▶ [Task objective]:
Write out the lines from the top of the material through the line with "This screenshot has height=676, width=1568.", exactly and with nothing added.

BEGIN Extracted material

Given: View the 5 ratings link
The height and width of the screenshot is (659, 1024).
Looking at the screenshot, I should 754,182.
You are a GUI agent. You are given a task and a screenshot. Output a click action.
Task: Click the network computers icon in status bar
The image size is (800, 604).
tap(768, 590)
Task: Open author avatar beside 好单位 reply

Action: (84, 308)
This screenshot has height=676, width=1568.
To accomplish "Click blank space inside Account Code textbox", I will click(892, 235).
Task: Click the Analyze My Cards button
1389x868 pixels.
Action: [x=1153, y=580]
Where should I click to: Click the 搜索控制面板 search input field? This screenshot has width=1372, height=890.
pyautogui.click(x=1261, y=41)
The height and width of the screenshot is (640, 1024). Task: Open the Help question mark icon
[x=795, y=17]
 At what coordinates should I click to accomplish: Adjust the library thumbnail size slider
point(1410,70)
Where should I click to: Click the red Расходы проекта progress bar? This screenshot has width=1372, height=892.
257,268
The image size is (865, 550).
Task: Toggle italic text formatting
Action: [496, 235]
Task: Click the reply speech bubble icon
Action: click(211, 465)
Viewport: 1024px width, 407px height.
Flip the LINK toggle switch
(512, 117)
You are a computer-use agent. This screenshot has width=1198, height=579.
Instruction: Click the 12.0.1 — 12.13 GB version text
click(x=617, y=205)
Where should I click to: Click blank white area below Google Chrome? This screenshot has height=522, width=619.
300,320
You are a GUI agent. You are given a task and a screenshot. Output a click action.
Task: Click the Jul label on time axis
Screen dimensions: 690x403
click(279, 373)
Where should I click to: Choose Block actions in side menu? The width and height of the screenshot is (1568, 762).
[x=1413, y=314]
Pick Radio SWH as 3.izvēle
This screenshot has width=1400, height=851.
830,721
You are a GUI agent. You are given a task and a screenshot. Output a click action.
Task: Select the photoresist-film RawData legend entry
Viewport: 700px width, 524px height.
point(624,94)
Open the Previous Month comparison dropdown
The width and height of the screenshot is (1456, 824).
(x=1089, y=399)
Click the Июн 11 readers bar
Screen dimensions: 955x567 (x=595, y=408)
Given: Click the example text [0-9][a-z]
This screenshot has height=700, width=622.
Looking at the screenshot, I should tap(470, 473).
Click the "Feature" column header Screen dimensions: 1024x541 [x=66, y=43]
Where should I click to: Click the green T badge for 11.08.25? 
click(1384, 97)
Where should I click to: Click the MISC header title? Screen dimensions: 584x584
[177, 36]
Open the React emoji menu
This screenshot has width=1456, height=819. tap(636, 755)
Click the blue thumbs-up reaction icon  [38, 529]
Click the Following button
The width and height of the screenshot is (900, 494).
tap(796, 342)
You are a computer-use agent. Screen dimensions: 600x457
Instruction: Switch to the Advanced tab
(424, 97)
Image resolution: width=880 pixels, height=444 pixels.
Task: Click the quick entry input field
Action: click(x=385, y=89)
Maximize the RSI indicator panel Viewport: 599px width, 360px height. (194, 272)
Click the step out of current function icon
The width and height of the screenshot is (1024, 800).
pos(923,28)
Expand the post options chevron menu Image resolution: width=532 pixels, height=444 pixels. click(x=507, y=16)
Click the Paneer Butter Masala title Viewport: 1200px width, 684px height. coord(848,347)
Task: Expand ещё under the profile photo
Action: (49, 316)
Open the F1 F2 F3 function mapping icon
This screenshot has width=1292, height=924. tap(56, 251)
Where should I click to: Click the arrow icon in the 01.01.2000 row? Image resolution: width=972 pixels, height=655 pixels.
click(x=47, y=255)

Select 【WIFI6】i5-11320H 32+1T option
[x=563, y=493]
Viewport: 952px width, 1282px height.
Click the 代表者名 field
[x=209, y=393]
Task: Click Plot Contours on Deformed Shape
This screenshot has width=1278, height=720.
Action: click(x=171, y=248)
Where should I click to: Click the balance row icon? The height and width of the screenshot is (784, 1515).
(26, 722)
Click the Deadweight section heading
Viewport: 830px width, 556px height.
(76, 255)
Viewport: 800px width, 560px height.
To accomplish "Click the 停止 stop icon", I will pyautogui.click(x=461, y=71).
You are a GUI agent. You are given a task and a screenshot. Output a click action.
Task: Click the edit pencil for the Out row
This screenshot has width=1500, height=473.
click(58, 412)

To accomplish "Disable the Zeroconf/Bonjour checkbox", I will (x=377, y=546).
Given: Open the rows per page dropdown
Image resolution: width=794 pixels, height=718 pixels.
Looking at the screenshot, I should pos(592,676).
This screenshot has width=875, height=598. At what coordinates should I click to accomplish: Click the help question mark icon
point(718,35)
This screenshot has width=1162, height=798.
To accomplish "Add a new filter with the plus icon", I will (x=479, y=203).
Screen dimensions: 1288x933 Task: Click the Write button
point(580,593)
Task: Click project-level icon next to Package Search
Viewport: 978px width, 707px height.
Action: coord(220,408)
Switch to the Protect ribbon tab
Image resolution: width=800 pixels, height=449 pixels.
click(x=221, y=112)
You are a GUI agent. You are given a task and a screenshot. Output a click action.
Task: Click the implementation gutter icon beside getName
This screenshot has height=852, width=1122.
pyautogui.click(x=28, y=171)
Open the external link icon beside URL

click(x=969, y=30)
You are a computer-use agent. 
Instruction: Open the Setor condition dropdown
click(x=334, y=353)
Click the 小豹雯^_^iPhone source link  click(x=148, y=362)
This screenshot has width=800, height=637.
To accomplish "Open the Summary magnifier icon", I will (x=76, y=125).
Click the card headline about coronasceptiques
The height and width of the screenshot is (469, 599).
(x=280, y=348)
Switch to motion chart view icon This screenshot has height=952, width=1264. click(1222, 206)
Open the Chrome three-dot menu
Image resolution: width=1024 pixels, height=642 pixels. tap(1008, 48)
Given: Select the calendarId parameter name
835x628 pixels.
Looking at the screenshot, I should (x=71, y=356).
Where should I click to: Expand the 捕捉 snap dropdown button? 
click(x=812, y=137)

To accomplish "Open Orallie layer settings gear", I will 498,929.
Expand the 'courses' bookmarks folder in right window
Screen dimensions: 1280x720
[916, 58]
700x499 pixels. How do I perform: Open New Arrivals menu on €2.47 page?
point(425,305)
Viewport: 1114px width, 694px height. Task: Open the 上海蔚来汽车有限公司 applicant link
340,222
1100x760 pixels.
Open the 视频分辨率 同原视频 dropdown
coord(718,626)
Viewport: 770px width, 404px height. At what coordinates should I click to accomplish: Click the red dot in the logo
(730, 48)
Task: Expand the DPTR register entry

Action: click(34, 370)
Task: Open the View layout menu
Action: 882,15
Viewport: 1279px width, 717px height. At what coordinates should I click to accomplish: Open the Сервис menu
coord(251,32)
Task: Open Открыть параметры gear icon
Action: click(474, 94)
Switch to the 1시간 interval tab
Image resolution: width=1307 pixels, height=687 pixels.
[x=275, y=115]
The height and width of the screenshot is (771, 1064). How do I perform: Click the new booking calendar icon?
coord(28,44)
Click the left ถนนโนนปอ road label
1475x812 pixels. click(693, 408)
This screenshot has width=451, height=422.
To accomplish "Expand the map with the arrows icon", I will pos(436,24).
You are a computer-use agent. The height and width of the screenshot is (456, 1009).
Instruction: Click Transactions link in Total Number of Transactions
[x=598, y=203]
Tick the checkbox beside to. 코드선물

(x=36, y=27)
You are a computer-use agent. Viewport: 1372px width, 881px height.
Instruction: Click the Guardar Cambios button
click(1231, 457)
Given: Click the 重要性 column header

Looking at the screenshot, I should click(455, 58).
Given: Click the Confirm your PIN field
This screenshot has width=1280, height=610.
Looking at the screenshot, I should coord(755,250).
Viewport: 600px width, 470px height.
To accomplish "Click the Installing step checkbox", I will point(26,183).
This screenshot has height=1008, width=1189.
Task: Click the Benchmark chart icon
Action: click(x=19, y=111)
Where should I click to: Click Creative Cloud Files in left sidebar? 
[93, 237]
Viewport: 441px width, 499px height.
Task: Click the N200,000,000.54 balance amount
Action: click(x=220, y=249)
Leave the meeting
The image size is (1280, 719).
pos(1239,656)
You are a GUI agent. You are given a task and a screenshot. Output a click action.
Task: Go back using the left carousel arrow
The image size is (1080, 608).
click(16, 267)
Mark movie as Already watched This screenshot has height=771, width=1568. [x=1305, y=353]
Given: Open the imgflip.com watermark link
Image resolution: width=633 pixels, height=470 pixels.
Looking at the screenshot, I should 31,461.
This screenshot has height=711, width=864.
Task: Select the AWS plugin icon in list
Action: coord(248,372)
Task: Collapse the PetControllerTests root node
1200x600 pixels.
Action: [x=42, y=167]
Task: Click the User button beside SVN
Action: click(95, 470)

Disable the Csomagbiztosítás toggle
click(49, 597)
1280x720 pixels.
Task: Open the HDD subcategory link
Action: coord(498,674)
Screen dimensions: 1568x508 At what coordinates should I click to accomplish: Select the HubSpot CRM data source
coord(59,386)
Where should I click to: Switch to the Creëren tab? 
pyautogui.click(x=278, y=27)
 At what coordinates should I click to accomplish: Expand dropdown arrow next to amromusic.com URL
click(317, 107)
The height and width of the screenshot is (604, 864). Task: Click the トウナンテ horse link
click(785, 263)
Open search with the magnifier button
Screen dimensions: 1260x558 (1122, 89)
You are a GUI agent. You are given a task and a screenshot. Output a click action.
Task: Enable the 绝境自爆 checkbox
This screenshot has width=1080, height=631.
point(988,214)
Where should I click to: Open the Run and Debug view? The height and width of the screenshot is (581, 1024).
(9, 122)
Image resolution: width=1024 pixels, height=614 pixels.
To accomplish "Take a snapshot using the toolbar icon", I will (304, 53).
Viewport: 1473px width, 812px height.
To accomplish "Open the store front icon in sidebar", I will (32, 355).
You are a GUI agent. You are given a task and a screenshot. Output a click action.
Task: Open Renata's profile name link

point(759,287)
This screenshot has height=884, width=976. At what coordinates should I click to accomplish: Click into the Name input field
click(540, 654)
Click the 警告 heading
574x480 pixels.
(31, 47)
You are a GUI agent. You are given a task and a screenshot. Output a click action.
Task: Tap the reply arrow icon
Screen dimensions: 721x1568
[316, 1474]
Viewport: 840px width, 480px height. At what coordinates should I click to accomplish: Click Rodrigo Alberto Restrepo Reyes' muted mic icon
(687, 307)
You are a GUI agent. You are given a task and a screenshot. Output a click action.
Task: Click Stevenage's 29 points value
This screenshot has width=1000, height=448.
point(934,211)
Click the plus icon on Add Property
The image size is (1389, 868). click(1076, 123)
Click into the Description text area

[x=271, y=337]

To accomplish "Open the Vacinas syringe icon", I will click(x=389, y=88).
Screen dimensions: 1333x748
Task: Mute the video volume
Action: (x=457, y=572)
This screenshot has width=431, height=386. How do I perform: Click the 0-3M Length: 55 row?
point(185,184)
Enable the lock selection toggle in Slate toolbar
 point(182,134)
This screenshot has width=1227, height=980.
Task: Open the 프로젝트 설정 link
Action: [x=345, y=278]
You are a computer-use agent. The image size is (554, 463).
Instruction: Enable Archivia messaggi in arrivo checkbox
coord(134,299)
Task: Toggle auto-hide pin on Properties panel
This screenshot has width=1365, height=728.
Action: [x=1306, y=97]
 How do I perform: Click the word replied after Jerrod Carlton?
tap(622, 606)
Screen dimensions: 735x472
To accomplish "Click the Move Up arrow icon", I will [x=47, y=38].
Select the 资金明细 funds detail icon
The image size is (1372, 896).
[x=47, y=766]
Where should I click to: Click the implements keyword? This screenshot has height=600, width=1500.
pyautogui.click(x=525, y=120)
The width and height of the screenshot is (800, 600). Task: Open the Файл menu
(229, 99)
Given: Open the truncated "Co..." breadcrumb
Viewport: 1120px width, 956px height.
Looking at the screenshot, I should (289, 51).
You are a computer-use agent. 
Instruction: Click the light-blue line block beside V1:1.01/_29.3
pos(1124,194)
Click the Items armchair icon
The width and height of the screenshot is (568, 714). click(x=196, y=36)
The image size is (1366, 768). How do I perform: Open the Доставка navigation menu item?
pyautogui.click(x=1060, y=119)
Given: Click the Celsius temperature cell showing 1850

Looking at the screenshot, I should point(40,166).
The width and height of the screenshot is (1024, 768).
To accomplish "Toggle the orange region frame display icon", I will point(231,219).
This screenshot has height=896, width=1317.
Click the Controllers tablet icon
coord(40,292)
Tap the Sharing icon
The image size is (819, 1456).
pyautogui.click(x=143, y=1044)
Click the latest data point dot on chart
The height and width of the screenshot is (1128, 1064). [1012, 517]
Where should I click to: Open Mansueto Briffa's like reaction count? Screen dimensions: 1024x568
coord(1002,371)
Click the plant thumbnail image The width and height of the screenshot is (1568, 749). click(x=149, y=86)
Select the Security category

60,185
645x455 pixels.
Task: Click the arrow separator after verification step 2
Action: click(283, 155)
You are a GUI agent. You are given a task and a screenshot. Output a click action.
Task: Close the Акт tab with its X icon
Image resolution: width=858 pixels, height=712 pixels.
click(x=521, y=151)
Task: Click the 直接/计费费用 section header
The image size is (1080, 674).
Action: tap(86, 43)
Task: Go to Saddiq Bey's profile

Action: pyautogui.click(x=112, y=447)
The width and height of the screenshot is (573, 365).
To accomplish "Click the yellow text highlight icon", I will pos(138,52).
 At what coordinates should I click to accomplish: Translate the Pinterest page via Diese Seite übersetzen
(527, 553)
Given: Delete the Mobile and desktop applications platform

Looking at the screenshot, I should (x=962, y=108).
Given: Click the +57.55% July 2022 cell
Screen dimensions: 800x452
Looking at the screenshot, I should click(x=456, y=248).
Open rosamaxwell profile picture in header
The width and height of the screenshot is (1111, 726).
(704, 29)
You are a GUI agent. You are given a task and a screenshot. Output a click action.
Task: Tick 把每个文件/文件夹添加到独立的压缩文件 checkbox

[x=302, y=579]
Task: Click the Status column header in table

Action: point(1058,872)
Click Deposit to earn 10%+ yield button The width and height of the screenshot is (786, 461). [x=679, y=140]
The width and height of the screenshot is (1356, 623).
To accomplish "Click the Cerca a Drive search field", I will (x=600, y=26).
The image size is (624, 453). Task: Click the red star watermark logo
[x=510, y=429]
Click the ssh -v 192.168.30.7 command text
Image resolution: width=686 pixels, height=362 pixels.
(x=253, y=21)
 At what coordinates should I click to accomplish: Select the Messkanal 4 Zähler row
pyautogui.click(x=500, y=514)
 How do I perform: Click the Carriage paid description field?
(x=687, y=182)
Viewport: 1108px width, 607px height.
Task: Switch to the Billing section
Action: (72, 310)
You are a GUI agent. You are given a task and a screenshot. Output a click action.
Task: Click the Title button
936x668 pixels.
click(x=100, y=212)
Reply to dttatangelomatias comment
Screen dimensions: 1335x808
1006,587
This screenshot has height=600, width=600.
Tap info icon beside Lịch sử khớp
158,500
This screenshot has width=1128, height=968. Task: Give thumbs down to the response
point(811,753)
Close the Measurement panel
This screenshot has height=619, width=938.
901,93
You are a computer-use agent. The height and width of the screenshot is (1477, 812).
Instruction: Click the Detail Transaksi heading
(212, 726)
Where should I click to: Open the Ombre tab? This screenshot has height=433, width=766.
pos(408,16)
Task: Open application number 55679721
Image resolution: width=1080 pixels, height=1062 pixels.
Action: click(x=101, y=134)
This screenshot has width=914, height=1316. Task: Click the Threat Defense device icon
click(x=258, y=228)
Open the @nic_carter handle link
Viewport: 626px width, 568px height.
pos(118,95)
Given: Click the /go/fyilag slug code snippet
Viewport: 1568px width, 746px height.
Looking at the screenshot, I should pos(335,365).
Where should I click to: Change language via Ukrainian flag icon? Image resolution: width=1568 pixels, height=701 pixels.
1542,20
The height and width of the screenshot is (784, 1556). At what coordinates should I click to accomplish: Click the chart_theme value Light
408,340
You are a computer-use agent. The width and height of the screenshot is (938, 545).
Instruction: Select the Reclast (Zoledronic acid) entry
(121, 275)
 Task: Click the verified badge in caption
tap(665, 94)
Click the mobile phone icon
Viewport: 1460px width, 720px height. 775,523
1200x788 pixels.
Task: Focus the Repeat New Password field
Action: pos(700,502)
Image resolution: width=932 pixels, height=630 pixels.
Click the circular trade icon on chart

END Extracted material

▶ [Reply]:
Given: View the 5 ratings link
The height and width of the screenshot is (659, 1024).
Looking at the screenshot, I should 754,182.
You are a GUI agent. You are given a task and a screenshot. Output a click action.
Task: Click the network computers icon in status bar
The image size is (800, 604).
tap(768, 590)
Task: Open author avatar beside 好单位 reply

Action: (84, 308)
This screenshot has height=676, width=1568.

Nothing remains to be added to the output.